### Document passage
← Back to context

Comment by throw4847285

4 hours ago

Nothing I could make would be very good. So the only reason I would, say, write, is in order to write, not to have produced an essay. Hobbies are ways to pass time productively. If it took less time, it wouldn't be a better use of time, but a worse one.

It's not about being able to do more faster, but be able to faster get help doing what you wanted to do. For example, before LLMs, if I wanted to figure out how to do something with a specific analog synth I basically spent time reading manuals and browsing internet forums, piecing together whatever I could find into something actionable, sometimes slightly wrong, but at least in the right direction.

Nowadays, I fire off the LLM to figure it out for me, then try out what I get back, and I can move on to actually having fun playing on the synth, rather than trying to figure out how to do what I wanted to do.

The end goal for me with my hobbies is more or less the same, have fun. But for me the fun is not digging through manuals, it is to "do" or "use" or "perform" or whatever. I like music production because I like to make music, not because I like digging through manuals for some arcane knowledge.

### Required work
(1) Set down the hobbies comment word for word, everything from "Nowadays, I fire" down to "some arcane knowledge.".
(2) Answer these questions about the hobbies comment:
(a) What does the comment call hobbies ways to do?
(b) What instrument is used as the example of something the writer wanted to figure out?
(c) Why does the writer say they like music production?
(3) Write the next part of the comment on hobbies and LLMs, picking up after its final sentence.

### Study material
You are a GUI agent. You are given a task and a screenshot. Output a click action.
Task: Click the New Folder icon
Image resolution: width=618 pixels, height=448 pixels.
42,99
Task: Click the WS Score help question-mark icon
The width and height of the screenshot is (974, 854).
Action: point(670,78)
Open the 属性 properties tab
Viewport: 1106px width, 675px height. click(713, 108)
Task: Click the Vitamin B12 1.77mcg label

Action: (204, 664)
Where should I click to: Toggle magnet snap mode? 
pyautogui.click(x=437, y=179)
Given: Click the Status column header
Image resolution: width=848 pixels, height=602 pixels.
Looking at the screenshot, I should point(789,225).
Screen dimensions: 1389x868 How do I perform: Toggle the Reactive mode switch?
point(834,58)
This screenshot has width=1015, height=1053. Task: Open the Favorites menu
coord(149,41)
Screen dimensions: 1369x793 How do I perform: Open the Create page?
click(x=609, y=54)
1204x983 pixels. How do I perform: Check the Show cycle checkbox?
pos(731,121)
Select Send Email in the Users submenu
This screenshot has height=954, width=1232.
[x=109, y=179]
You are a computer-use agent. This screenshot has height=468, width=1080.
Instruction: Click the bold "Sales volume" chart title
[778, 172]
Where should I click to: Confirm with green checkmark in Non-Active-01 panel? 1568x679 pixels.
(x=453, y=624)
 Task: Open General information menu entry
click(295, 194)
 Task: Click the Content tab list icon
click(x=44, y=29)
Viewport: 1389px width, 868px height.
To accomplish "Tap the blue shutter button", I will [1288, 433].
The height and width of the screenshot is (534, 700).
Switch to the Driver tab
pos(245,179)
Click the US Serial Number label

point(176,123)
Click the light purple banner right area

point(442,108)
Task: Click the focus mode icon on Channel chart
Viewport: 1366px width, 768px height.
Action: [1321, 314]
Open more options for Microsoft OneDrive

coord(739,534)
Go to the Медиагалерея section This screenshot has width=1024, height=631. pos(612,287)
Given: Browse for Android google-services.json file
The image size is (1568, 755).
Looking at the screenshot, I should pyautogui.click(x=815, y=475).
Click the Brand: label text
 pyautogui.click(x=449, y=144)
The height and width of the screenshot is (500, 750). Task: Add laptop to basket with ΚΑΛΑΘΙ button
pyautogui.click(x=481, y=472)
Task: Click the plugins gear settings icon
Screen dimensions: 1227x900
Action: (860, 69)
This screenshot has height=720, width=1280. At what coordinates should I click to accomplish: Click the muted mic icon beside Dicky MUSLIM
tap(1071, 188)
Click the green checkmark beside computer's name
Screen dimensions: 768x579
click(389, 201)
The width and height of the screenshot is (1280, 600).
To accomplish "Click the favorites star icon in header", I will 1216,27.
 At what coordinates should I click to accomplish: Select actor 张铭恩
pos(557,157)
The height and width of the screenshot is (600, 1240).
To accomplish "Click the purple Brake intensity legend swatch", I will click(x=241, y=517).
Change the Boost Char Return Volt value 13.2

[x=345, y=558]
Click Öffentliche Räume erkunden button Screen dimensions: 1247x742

### Results in order
(1)
Nowadays, I fire off the LLM to figure it out for me, then try out what I get back, and I can move on to actually having fun playing on the synth, rather than trying to figure out how to do what I wanted to do.

The end goal for me with my hobbies is more or less the same, have fun. But for me the fun is not digging through manuals, it is to "do" or "use" or "perform" or whatever. I like music production because I like to make music, not because I like digging through manuals for some arcane knowledge.

(2)
(a) To pass time productively.
(b) A specific analog synth.
(c) Because they like to make music.

(3)
  • But looking up information via an LLM is an entirely different category of usage. I have no problem with that (well, much less of a problem).

    • The point is "things that used to take me hours, can now be done by a magic computer program in the background, while I do other things". It's applicable for small unix utilities I create to make my development UX better, it's applicable for when I'm doing music production and it's applicable in a wide-range of tasks both professionally and for my hobbies.

      It saves me from stuff I find boring yet necessary, so I can focus more on the fun stuff. I guess this was the overall point I was trying to make in this comment-chain.